Money Tickets Passport

Friday, February 09, 2007







Vegas on the Rocks

A trip to Vegas has never been high on my priority list and surprisingly enough in all of the tradeshows and conferences that I’ve been a part of, none of them has taken place in Sin City.

The first and only time that I was there was in 1988 and from what I had heard, things had changed a lot… but only on the surface. There’s more amusements, more lavish hotels bringing a shimmering facade to the desert floor but one thing had not changed… the people who were there. From the low-end casinos a block off the strip to the opulent ones at the Bellagio and Wynn, most of the gamblers had the same hopeless look that I had seen in Atlantic City 3,000 miles away a couple months ago. A clear, vacant desperation rested on their features as they gambled away their kids’ college tuition, or rent money or the last of their money for food in false patronage to the gambling gods on the slim chance of just one more lucky pull on the one-armed-bandit. I found it very sad to see… and they only got $2 out of me. I’m not one to go against the advice of Kenny Rogers… I know when to hold ‘em and when to fold ‘em.

No, there was nothing that was inspiring to me about going to Vegas. The shows looked good, but expensive, and I did reallocate my spa massage budget to see Cirque de Soleil’s O, which was incredible and will be the subject of another blog. But aside from that, there was no real desire to be there. Or so I thought until I looked outside the Strip to the Northwest… specifically Red Rocks Canyon, 45 minutes outside the city.

Most of our collective vision of Vegas is from the movies. In that medium very little reference is ever made to the deserts and hills surrounding the city. In fact about the only time you ever hear about the desert is when someone’s about to get whacked for pissing off the local mafia… see Joe Pesci in Casino (I always wonder if Pesci will EVER come out alive at the end of a Scorsese mob film) and Bill Macy in The Cooler for a couple of clear references. So, given this frame of reference, you expect to see a vacant wasteland of scattered bones or freshly dug graves from mafia hits, expended shell casings from bullets and maybe a vulture circling above for scraps. Certainly not a place of inspiring beauty.

I hadn’t heard too much about Red Rocks aside from the amphitheater that is supposed to be out there – home to, I believe, a great live performance of Sunday Bloody Sunday by U2 from my teenage years. But looking out of my window on the 23rd floor of The Flamingo, the streak of red earth in the distance pulled me in.

Once you make it past the strip malls and dive hotels to the line in the sand where development stops and Red Rocks begins, you cross into another world. It’s not especially warm this time of year in Vegas, and because of this the crowds are just not to be found at Red Rocks. I’m completed stoked when I drive into the park because it’s the desert picture I had always had in my mind. The Tom Petty or Tears for Fears video on the deserted highway or maybe even more accurately the night drive through the canyons from Thelma and Louise… with the Ballad of Lucy Jordan in the background. When you come from the most populated state in the union, it’s hard to find a deserted road anywhere. This was a treat… eventhough I wasn’t in the red convertible 1968 corvette that I had pictured in my dreams.

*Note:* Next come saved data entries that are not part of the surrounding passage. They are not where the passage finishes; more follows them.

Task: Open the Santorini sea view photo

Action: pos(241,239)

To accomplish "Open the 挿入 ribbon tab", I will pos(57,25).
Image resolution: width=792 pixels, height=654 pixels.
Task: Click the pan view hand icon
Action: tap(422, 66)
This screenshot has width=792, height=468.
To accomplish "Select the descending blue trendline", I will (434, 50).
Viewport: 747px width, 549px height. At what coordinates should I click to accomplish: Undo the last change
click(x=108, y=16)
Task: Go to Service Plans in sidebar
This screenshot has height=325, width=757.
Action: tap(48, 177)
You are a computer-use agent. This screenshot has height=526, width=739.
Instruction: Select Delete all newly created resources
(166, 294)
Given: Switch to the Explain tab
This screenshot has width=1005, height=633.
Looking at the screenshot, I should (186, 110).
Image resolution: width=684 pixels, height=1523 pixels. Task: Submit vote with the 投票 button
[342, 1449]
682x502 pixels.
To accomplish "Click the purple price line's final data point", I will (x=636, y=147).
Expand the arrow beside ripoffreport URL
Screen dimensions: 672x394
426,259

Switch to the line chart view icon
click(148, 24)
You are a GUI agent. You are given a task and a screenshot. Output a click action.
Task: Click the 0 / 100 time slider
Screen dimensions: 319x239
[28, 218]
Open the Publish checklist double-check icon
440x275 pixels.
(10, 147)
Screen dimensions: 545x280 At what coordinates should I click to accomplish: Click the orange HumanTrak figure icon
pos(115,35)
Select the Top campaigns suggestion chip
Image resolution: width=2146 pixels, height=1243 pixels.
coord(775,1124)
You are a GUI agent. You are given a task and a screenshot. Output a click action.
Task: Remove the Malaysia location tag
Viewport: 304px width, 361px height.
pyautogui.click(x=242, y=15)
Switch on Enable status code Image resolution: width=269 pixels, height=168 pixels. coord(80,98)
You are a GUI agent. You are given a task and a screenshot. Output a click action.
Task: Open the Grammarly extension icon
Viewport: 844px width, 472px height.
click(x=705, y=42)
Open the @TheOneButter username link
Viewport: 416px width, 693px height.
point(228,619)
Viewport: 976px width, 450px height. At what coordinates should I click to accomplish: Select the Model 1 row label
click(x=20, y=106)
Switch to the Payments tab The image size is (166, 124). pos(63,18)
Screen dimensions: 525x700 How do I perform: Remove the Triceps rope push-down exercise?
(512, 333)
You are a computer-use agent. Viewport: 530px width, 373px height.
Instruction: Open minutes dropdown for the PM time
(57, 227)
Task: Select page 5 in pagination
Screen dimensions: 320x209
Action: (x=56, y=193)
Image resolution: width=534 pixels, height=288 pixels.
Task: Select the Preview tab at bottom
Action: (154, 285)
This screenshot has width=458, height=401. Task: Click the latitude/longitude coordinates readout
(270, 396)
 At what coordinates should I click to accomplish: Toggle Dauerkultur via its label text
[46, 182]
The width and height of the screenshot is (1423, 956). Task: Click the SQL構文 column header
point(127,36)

You pass small signs for wild burros and horseback rides as you pull into the state park to find a 15-20 mile loop that takes you past massive sandstone and terra cotta boulder formations and up on vistas looking down through the desert valley. The wind whistled through the valley and around the rounded rocks that look like frozen sand dunes as I wound my way from place to place for a little over an hour and I blew through the cheapo throwaway camera that I had picked up at the last minute.

The Native American Gods who dwell there must think something went very wrong with mankind when they started building the pleasure palaces to the east of this beautiful location. But at least there are still places like this where urban/suburban spread have been locked out. Thank God for some environmentalist that protected this space or we’d have a casino built ON TOP OF the Red Rocks along with condos and golf courses through the valley… wait, I think that’s called Palm Springs.

A couple of days before I went on this trip, I was having dinner with my friend Kelly at a French bistro in NYC. It turned out that it was psychic night at that restaurant and we decided to have a little fun and see what she said. After getting through the “you’re going to meet a tall, dark handsome stranger” part of things… where I replied that I already had… she said something that I remembered as I made my decision to take the drive that day.

She said, “I see that you need some time in the desert. To clear your mind and prepare you for the wonderful things you have ahead of you this year.” Huh? Wait a minute, my airline ticket wasn’t sticking out of my bag, was it? How could she know about the desert? I said, “Well I am going to Vegas in two days.” Even the psychic looked startled… I guess she doesn’t get them right that often, or maybe that specifically. She recovered saying, “See it was just in the cards that you go there… so to speak.”




I guess I was meant to see a prettier side of Vegas on that trip and I fulfilled a dream sequence that had been in my head for a long, long time. And since the cards she referred to were tarot and not a deck of 52, I came home with a great experience and my rent money still in hand… at least until the check for this month clears the bank.